**EXERCISE BRIEF**
The answer must be an exact copy of the lines from the one containing "This screenshot has height=532, width=780." through the last line of the records, with the pictures left out.

┌────────

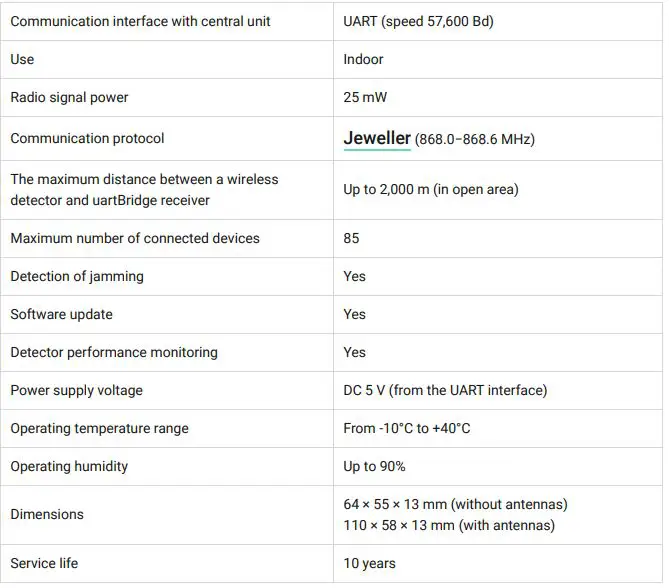
Task: Click the "From -10°C to +40°C" temperature value
Action: [x=406, y=428]
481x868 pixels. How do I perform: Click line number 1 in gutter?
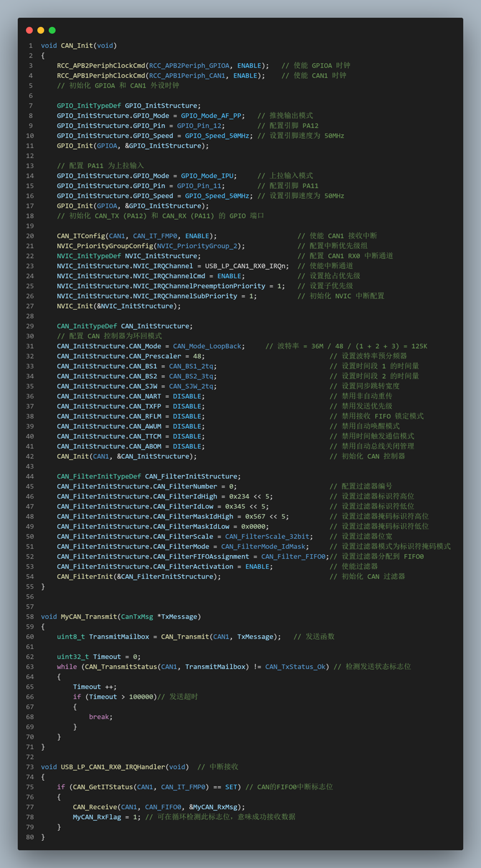31,46
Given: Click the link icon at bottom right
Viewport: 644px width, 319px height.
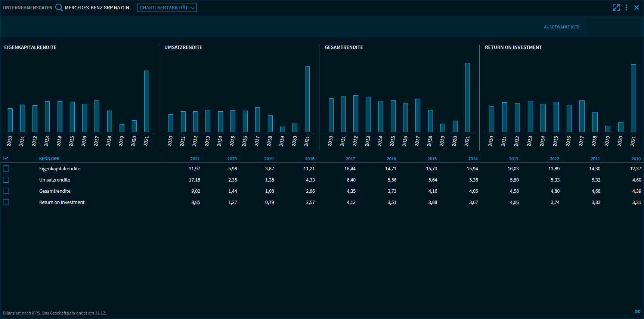Looking at the screenshot, I should (x=638, y=312).
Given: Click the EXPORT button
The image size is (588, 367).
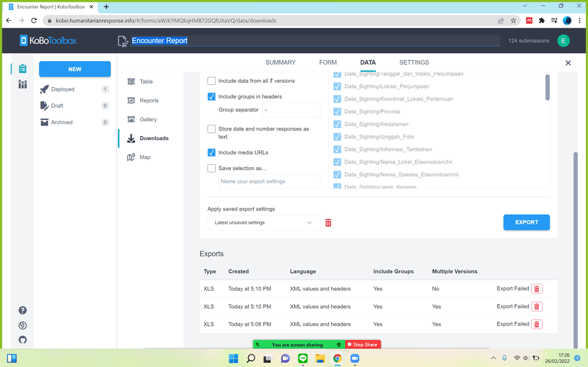Looking at the screenshot, I should pos(526,222).
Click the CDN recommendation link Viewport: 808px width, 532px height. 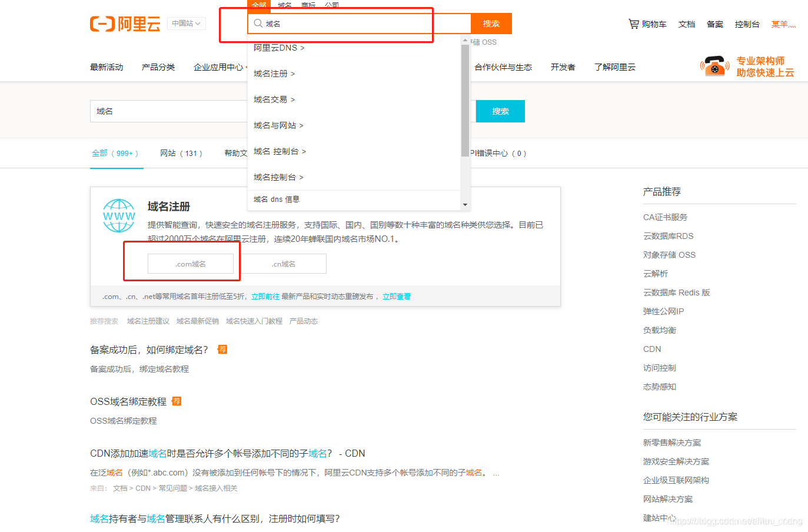pos(652,348)
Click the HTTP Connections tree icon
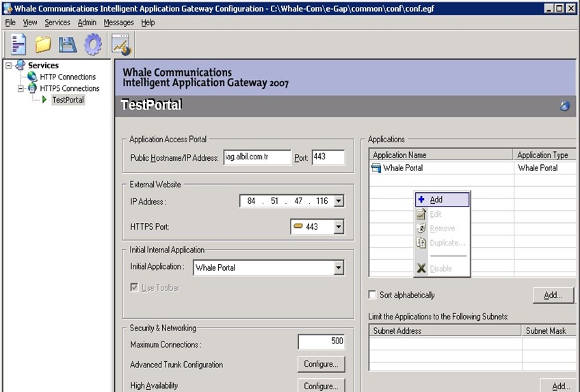 32,77
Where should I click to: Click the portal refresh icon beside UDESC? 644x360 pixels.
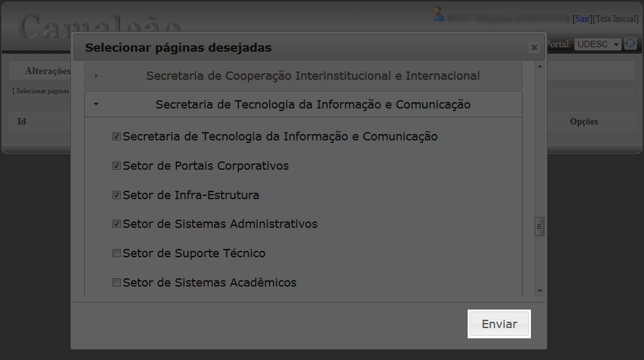pyautogui.click(x=630, y=43)
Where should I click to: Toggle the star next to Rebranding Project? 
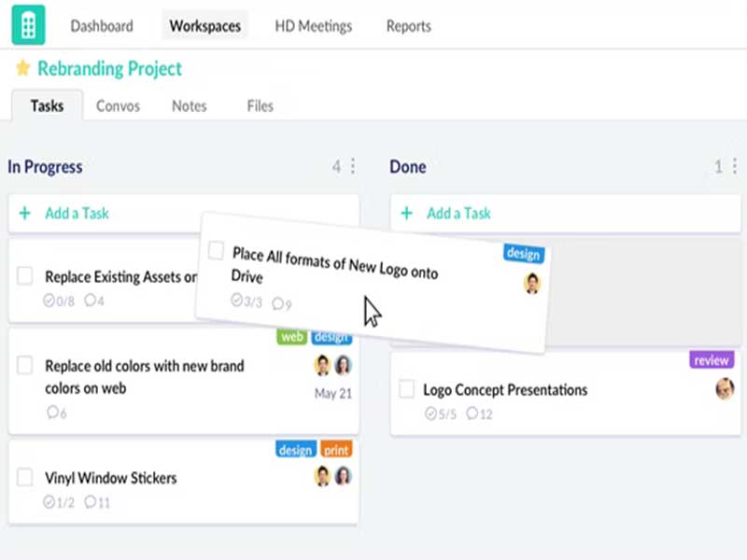tap(23, 68)
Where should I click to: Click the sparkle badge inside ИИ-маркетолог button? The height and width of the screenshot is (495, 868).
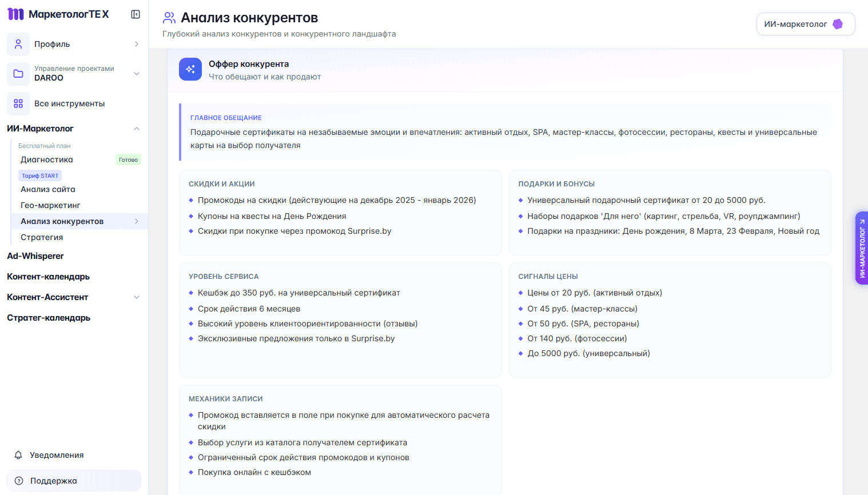point(837,23)
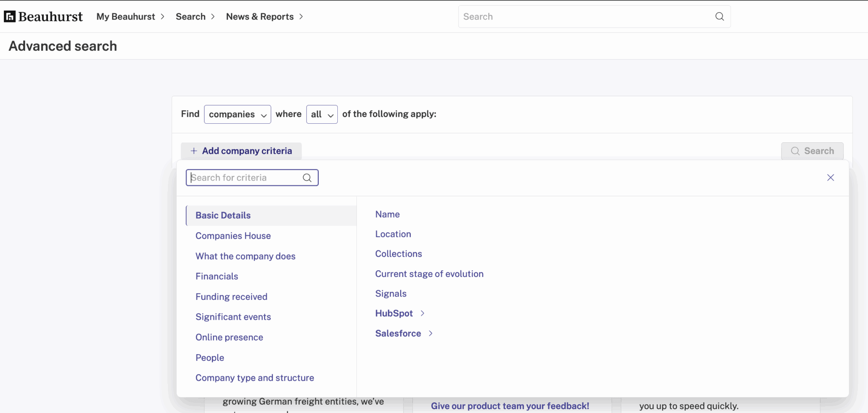Expand the HubSpot chevron arrow
This screenshot has width=868, height=413.
coord(422,313)
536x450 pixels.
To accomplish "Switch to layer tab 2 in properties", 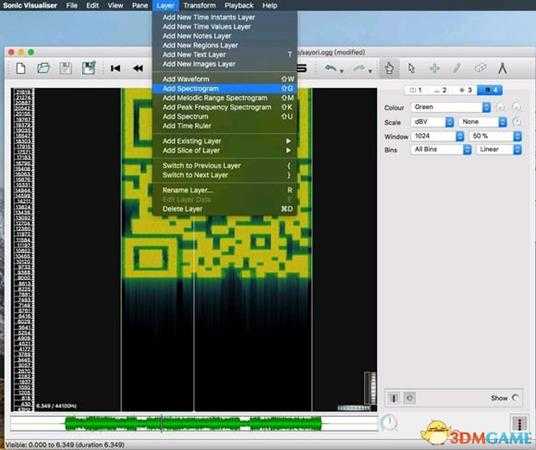I will [440, 90].
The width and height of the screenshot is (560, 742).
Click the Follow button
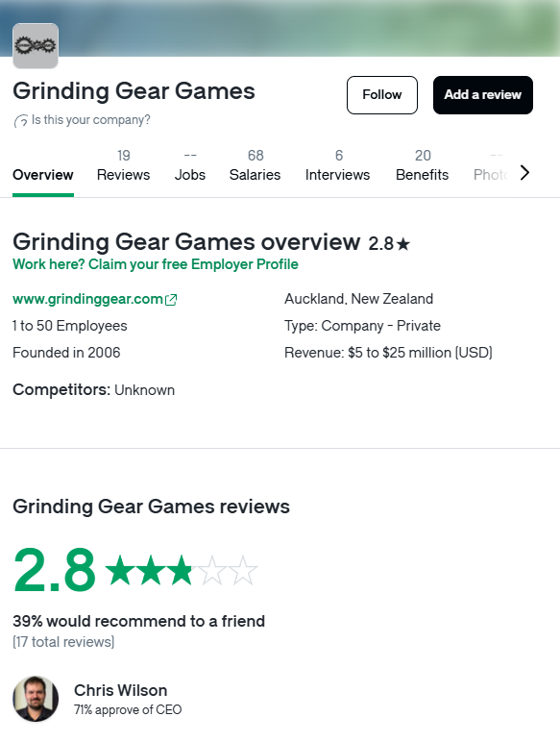pos(382,95)

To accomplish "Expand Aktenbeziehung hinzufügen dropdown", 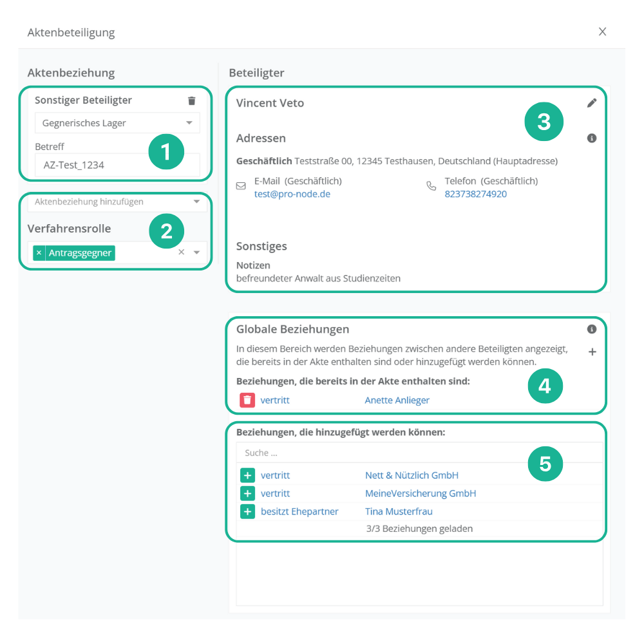I will point(196,202).
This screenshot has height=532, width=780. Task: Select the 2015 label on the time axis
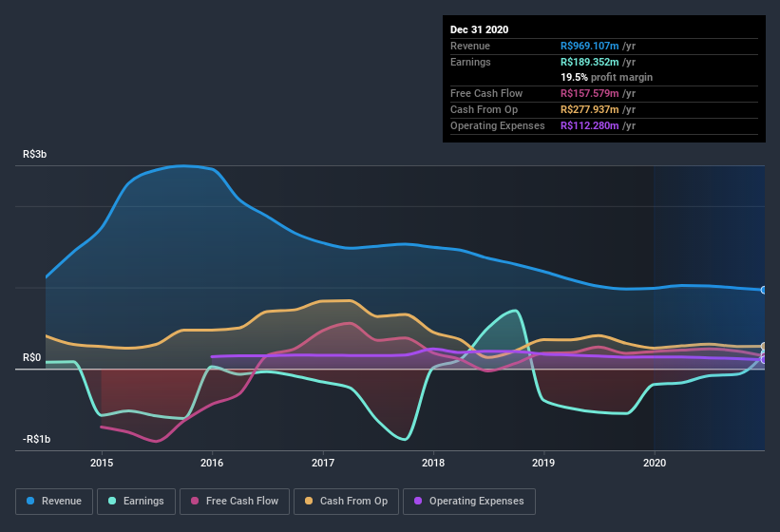[x=102, y=463]
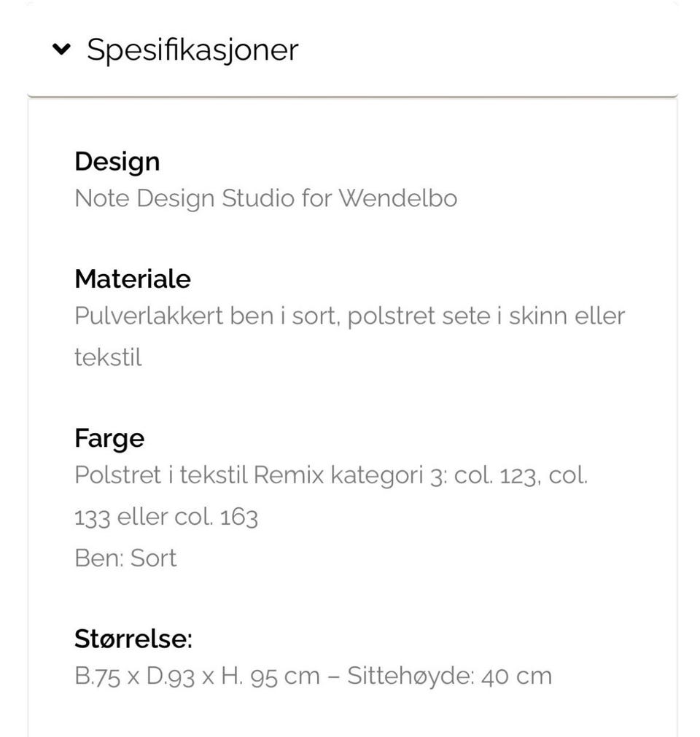Viewport: 700px width, 737px height.
Task: Click the Størrelse heading
Action: point(133,639)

└────────

**WRITTEN SOLUTION**
This screenshot has height=532, width=780. Task: Select the 2015 label on the time axis
[x=102, y=463]
Viewport: 700px width, 737px height.
Task: Click the Størrelse heading
Action: point(133,639)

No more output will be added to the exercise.